The Joseph Rowntree Foundation has just completed research on transitions to retirement that confirms inequalities in the degree to which different workers can control retirement. One finding is that opportunities for self-employment as a "bridge" between a career and full retirement are concentrated among well-qualified men.

Another is that workers in their 50s, especially the large number who are caring for elderly relations and friends or for grandchildren, would like to work part-time, but are discouraged by employers or the pension system. This presents a stark choice of either continuing full-time work or retiring completely. Some soldier on, even though those with caring responsibilities are under intense pressure. Others, exhausted by their jobs and with health difficulties of their own, choose the retirement route.

The government has two main types of policy tool for promoting work among older people. One is to provide incentives and signals to encourage people to work longer. Calls to raise the state pension age are growing (especially from actuaries, whose job it is to bet on the ages that people die at, and dislike seeing the odds lengthening). However, the Rowntree research showed that financial considerations are not typically the driving force behind retirement decisions. A possible result of raising the pension age to 70 would be that just as many disadvantaged people leave their jobs early, but they face greater poverty waiting for their pensions and may not even live long enough to receive them.

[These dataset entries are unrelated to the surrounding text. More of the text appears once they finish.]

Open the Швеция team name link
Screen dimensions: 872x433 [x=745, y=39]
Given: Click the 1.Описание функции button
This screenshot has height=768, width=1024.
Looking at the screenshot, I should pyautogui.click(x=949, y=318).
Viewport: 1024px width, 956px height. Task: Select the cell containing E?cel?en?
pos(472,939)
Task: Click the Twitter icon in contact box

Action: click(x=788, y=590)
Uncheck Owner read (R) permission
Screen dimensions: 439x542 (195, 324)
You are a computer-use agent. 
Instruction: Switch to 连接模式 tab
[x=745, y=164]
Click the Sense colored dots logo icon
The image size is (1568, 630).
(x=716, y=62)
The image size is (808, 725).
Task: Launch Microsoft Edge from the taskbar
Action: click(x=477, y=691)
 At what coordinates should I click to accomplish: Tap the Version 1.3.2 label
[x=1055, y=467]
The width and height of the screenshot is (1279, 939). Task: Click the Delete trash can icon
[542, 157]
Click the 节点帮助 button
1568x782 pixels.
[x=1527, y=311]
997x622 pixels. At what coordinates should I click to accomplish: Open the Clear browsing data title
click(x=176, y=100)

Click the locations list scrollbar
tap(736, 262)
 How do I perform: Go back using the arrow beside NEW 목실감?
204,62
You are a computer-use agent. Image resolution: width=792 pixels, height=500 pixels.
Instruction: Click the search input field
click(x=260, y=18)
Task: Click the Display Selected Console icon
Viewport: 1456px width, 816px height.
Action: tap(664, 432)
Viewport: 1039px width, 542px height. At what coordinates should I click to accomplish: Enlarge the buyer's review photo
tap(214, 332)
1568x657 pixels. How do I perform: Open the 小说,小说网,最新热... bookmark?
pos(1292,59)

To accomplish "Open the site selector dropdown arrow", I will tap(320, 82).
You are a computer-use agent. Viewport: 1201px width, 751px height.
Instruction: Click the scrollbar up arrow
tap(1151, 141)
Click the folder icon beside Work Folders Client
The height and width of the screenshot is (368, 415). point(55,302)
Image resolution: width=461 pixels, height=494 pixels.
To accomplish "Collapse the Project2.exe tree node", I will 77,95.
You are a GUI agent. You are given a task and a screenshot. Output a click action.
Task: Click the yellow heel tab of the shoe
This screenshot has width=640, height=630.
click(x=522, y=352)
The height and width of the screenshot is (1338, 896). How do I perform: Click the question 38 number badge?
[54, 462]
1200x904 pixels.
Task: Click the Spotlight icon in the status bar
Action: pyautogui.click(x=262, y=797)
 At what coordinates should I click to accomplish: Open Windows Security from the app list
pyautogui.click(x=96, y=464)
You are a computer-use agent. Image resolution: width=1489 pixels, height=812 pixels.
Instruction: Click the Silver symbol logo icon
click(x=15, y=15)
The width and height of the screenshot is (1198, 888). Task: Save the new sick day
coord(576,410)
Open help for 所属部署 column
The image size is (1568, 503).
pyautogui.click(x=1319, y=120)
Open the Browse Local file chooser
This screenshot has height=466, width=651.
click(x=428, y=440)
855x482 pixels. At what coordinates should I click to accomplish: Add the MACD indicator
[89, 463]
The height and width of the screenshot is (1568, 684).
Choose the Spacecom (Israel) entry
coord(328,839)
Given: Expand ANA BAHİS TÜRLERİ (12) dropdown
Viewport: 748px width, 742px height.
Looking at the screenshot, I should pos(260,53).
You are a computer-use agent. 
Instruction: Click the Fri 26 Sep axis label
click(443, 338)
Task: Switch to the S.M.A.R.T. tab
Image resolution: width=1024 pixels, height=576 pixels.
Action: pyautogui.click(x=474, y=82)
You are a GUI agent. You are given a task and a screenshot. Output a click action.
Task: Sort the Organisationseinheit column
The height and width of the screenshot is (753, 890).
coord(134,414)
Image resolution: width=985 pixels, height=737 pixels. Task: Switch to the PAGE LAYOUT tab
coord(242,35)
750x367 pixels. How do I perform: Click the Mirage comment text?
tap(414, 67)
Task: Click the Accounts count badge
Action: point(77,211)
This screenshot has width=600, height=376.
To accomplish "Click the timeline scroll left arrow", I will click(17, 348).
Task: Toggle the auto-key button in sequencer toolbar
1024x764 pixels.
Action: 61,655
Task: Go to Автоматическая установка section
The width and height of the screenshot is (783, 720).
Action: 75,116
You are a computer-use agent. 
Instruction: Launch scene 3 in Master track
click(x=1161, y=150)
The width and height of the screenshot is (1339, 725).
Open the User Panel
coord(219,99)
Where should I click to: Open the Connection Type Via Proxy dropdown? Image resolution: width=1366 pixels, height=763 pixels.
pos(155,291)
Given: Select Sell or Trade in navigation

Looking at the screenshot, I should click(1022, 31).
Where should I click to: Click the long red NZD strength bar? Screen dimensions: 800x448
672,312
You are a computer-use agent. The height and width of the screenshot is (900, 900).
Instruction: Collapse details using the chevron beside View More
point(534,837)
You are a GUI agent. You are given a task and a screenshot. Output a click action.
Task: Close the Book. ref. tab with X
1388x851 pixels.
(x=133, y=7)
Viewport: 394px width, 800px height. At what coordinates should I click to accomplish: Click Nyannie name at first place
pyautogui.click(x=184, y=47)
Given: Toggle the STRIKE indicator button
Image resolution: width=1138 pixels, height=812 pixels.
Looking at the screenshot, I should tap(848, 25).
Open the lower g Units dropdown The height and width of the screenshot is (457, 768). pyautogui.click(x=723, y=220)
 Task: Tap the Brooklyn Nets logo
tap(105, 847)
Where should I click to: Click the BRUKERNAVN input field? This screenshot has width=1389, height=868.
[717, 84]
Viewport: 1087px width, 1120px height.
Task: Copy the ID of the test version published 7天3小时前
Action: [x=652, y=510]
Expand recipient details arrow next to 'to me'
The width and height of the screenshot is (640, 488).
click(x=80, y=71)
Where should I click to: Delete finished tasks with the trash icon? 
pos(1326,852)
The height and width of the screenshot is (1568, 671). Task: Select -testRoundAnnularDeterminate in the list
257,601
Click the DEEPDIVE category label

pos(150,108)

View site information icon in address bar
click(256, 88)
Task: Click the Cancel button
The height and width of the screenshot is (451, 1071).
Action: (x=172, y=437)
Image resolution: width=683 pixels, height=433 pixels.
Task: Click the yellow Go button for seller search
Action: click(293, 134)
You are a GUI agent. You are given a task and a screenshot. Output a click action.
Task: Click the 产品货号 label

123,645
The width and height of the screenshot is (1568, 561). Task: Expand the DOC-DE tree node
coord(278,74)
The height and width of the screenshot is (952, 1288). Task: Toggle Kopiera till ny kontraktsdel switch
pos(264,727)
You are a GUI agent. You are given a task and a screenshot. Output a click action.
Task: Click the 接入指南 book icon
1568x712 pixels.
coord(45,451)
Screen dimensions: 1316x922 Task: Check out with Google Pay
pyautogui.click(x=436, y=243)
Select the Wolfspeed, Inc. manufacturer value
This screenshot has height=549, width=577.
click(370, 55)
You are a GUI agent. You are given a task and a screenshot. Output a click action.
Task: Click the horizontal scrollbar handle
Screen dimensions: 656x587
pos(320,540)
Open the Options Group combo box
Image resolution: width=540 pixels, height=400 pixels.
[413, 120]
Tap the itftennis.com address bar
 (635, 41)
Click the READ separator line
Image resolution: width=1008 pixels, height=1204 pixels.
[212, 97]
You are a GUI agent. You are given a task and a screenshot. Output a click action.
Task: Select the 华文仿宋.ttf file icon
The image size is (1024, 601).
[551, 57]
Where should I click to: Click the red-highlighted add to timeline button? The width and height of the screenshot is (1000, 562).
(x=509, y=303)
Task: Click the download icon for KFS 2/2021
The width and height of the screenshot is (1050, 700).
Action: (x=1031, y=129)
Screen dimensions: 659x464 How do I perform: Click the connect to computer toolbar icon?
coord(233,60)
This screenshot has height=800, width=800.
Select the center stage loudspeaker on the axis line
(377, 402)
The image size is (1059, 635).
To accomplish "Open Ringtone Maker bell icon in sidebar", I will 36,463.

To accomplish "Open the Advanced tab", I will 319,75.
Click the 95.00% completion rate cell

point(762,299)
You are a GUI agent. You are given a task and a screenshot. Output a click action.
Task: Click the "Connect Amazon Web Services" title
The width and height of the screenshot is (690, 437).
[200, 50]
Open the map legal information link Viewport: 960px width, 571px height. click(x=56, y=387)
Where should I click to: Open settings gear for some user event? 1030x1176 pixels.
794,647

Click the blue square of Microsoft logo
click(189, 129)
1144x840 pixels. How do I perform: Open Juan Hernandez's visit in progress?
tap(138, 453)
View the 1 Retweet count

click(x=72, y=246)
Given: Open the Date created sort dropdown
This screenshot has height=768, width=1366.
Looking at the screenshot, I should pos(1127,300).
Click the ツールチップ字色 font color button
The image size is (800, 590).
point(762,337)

A second, more constructive strand of policy is to aim to improve work opportunities for older people. This does not just mean trying to find jobs for fiftysomethings who have dropped out of work - older workers' chances of getting reconnected once they have not worked for a year or so are particularly slim. Rather, success will depend on preventing people from losing their jobs in the first place.

This is unfamiliar territory for public policy, partly because it is easier to target people who are already unemployed. Legislating against age discrimination and promoting positive employer attitudes should help at a general level. A more specific approach is to improve options such as part-time work. Parents with children under six can now have requests for flexible or part-time work considered by employers. This could usefully be extended.

Another strategy would be to tackle the causes of disillusion with work faced by so many older people, especially in routine jobs with no chance of career development. Such disillusion can create reluctant workers, feeding prejudice about older people being "past it". So in the long term, the best way to keep more people in the workforce for longer would be to promote better training, conditions and prospects throughout people's working lives.

· Donald Hirsch is special adviser to the Joseph Rowntree Foundation and author of Crossroads After 50: Improving Choices In Work and Retirement, which is published today.